But Russell's behaviour was an early premonition of the last sad years of the Eliot union. When in 1932 Eliot set sail for the U.S. and the Charles Eliot Norton Professorship of Poetry at Harvard, he sent Vivienne a note reassuring her that he would not be absent for more than seven months or so. It was the last she was to hear from him. After the American interlude he resumed his job at Faber and had a deed of separation served upon Vivienne, which she refused to sign.

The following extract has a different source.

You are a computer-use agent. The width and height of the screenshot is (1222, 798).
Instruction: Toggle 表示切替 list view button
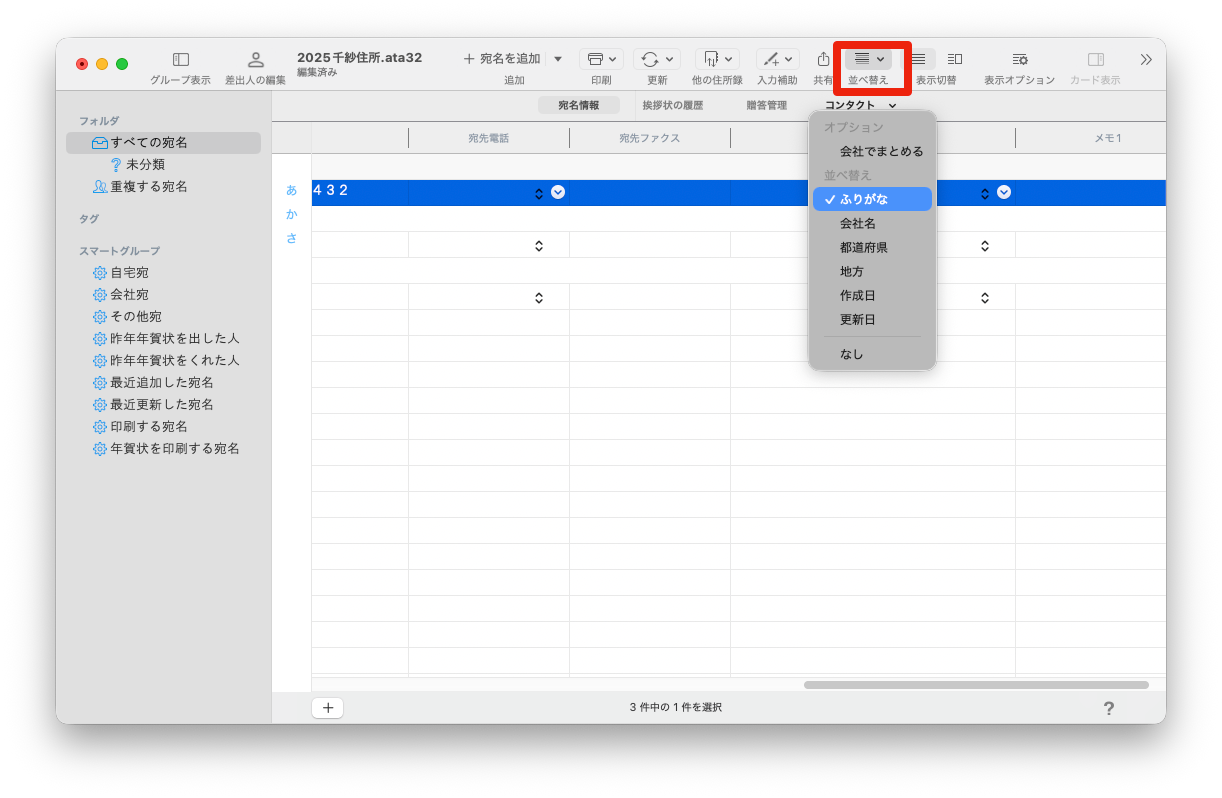[918, 59]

There followed four years during which, in deep and paranoid denial, she never ceased to write to him, imploring him to return to her. Their mutual acquaintances closed ranks around "poor Tom" and Vivienne spiralled into the anorexia, drug-dependency and mental instability that eventually enabled her appalling brother Maurice Haigh-Wood, in cahoots with Eliot and other erstwhile friends, to have her committed. In 1947, aged 58, she died in a nursing home of what Seymour-Jones suggests was probably an overdose. Painted Shadow is an absorbing and well-researched portrait of a destructive, disturbing relationship. The book's autobiographical reinterpretations of Eliot's poetry, in particular The Waste Land, are also sensitive and illuminating. As this might indicate, however, and despite the author's best intentions, the book is finally more valuable for what it has to say about Eliot's dark and rebarbative personality than for what it clarifies about his unfortunate wife's.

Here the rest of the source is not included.